Ah, interesting you saying it seems like your bones - I started saying that, but thinking about it, I realized it feels like the muscles/tissue (and tendons). So your seem to be different...
Yes, it doesn't feel like normal tired muscles. It feels deeper but it radiates out too. So hard to be sure what or where.
Respectfully, do you have any varicose veins? As deep veins can cause moving pain. My mother in law suffered terribly with hers until she had surgery. Just a thought?..
I hope not, but thanks for the suggestion!
I have also had the problem of phone call appointments very hard to examine some one over the phone in fact I d call it impossible it's limited to have you tried. a warm bath or a ice pack and so on and when you reply yes they are unable to give you any answers or treatment
that's why this forum is going to be such a help to me; already feeling brighter due to others recognising my symptoms and sharing advice. Done me more good in one day than years with a doctor!
"a list of 20 things that wake me up at night and tricks against them all"
Wow. I wish I had it that together. Would you consider sharing your list of things, along with the "tricks"?
Hi No...pain 
- I'll try to finish my 'essay' on this round about tomorrow... ;-). I'll put it as a new post and put the link here too. It really has been and still is a question of 'having it that together', started off because of wanting to try to slowly get back to work (as from tomorrow) after 10 months...
Thank you! I will try to save this post so I can find it.
Dunnit... hope it helps O.o : healthunlocked.com/fibromya...
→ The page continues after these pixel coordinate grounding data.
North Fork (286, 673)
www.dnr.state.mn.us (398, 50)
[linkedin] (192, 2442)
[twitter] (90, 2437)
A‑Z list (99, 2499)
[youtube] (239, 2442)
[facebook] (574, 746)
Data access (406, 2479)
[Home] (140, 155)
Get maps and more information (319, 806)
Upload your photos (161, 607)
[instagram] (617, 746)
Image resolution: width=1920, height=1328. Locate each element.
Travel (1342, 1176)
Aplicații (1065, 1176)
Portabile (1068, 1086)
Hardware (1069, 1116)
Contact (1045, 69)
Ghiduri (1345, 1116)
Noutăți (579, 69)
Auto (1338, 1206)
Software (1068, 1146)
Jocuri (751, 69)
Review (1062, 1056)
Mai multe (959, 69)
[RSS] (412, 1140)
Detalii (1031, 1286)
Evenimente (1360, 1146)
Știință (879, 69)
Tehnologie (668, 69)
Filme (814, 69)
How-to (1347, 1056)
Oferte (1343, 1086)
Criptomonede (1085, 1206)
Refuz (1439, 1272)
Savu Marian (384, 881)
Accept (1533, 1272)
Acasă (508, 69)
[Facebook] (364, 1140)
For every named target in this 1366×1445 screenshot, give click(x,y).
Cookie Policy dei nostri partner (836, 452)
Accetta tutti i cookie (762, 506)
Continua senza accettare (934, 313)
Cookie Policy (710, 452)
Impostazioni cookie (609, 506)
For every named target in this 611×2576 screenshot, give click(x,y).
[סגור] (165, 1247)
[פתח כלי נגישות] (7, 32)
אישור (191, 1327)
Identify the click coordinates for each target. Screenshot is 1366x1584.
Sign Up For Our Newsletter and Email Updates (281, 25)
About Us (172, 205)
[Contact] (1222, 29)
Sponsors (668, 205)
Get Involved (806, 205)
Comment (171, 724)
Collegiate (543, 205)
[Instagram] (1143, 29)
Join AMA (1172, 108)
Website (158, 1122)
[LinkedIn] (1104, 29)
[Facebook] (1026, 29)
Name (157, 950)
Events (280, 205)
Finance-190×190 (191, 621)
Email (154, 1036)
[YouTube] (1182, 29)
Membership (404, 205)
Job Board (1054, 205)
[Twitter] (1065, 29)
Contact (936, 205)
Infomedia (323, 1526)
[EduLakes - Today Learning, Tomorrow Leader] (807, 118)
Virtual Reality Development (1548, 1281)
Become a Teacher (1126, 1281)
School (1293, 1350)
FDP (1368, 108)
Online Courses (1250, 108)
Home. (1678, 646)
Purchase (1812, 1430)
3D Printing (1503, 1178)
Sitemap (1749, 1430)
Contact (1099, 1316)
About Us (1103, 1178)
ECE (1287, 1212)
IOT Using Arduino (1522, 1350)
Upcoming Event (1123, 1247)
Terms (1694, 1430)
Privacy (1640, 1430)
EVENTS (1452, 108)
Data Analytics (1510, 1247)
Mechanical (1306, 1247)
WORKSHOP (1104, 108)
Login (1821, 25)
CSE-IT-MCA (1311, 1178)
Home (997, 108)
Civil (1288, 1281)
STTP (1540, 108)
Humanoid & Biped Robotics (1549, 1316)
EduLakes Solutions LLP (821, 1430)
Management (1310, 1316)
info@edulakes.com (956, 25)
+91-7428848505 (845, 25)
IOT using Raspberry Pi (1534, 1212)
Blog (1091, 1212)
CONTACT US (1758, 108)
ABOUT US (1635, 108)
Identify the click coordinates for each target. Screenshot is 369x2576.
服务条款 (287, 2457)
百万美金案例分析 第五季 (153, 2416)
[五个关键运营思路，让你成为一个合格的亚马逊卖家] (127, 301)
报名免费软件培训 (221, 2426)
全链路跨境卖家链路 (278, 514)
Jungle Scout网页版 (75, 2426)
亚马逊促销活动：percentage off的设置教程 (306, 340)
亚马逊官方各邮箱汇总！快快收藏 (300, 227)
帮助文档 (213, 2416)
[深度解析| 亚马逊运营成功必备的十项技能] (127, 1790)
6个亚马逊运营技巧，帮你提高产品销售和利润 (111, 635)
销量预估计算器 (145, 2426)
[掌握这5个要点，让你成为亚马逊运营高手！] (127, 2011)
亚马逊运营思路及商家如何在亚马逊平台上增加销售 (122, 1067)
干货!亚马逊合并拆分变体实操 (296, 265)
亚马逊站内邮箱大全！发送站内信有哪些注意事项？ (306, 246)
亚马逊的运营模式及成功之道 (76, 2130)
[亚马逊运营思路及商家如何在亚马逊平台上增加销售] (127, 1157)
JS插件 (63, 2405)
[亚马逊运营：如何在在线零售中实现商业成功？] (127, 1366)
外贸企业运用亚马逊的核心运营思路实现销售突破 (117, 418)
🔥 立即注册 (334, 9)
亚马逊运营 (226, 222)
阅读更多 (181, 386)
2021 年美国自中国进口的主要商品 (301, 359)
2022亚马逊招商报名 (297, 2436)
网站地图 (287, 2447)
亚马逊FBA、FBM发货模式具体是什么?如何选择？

Hazel_AngelstarAdministratorFMA UK Staff
I get terrible pain in my legs, that move around and definitely worse at night.
thanks, I'm not sure mine is worse at night or just that it seems worse as there is no distraction from it.
Yes that pain I describe like sharp nerve pains I get it in hips legs and arms I think the cold weather is definitely not helping x
PurpleRoni in reply to
I don't generally find it weather related but I am going to keep a pain diary and see if there's a pattern.
in reply to PurpleRoni
Yes good idea good luck let us no how u get on x
I have had similar sensations with my fibro. Some of the sensations you are describing could also be caused by Restless Leg Syndrome which again is something many people with fibro will recognise:_
It's been described as:
tingling, burning, itching or throbbing
a "creepy-crawly" feeling
feeling like fizzy water is inside the blood vessels in the legs
a painful cramping sensation in the legs, particularly in the calves
Sometimes massaging your muscles can help some people find a hot rub js best but I actually find freeze gel better for me. Good luck in finding something that helps.x
Hi rosewine, as you suffer from restless legs too can I ask apart from freeze gel anything else that may help? I'm going to look into magnesium to take I've got a gel but not found any relief. Also do u take amytriptaline? As I do and I looked up that it can be a causer of restless legs so I'm experimenting with reducing my dose but 3weeks in and no improvement 😢
5080F No I don't take amytriptaline as antidepressants always seem to make me ill but people have said it has helped them sleep. I do think many drugs have unwanted side effects but you might need to get it out of your body completely if that is what is causing the restless legs before you get a noticeable difference. People seem to have had more success with the magnesium oil spray as the body seems to absorb it better. I bought some but only found a marginal difference.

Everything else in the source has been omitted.